CityLights | Movie Review

A rural family migrates to the Maximum City hopeful that here they might better their lives. But Mumbai doesn’t warm up to them very easily. They lose their entire savings to frauds, and penniless, they end up living in an under-construction site. A chance encounter with a discontented employee of a security firm (Manav Kaul), lands Deepak (Rajkumar Rao, head of the family) a job of a security guard in an armored truck company, while his wife Rakhi (Patralekha) adds to the income working as a bar dancer. Deepak soon registers that their meeting Kaul is not what it seemed, and there’s more to the play than mere chance.

citylights

There are several moments of hopelessness and desperation captured in the movie, each moment having you empathize with the characters even more.

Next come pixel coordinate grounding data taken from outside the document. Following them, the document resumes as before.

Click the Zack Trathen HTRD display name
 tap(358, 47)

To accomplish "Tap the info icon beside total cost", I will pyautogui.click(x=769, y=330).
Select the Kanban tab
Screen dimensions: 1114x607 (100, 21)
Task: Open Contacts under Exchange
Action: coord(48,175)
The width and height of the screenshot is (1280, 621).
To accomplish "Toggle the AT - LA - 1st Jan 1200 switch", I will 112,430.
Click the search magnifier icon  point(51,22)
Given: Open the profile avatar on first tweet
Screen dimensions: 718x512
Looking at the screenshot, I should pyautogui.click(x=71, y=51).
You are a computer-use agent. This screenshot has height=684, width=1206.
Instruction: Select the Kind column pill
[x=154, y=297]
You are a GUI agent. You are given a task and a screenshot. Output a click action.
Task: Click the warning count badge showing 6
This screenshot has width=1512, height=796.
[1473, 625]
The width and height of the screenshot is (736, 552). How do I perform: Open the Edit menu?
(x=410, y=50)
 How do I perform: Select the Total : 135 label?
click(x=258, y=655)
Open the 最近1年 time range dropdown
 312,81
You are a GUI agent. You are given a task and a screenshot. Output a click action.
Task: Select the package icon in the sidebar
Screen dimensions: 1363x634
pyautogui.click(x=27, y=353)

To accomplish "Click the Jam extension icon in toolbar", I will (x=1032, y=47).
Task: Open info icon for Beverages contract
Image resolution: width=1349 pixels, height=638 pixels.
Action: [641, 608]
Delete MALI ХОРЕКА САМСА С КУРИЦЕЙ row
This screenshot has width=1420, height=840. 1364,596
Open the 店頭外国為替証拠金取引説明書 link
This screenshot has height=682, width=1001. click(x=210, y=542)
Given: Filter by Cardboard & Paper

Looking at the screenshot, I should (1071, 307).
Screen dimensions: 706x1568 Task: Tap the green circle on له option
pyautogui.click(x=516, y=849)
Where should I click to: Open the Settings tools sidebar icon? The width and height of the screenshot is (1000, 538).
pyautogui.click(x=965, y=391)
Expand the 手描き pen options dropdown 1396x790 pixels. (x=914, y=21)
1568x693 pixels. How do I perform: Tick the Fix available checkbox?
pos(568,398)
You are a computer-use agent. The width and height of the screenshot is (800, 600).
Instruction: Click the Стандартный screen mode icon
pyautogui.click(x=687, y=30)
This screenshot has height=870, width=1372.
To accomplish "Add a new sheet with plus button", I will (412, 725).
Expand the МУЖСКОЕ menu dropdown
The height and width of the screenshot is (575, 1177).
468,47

The music is employed here as a tool to emphasize every emotion, and that’s really sad. Understood that the story’s scope is limited, but incorporating these elements went against the film. The narrative’s proceeding smoothly, something happens on screen, then there’s a ‘you-should-feel-this-way’ background music guiding you with your emotional drives. Irritating. Mood-killer. Not only does it dull down the entire essence of the film, but it also berates the brilliant performances delivered. Even the songs could have had the editorial scissor. They make the film linger too long.

Rajkumar Rao has another major accomplishment in his acting portfolio. This man has shaped himself to play your next-door guy, and that he does with aplomb. Patralekha performs decent in her limited role. The best character in this film is definitely Manav Kaul as Vishnu, his shrewdness typical of a pop-cultured crime thriller. The other supporting characters – like the drug lord and security firm manager, do justice to their roles. And where the film scores so high on performance, it completely loses out in its aesthetics – the frames look extremely dull.

I haven’t seen Metro Manila, the British film that inspired CityLights, so comparing these two is out of question. Hansal Mehta has crafted a decent story on penury, but making this film tight-rope between commercial and art cost him dearly.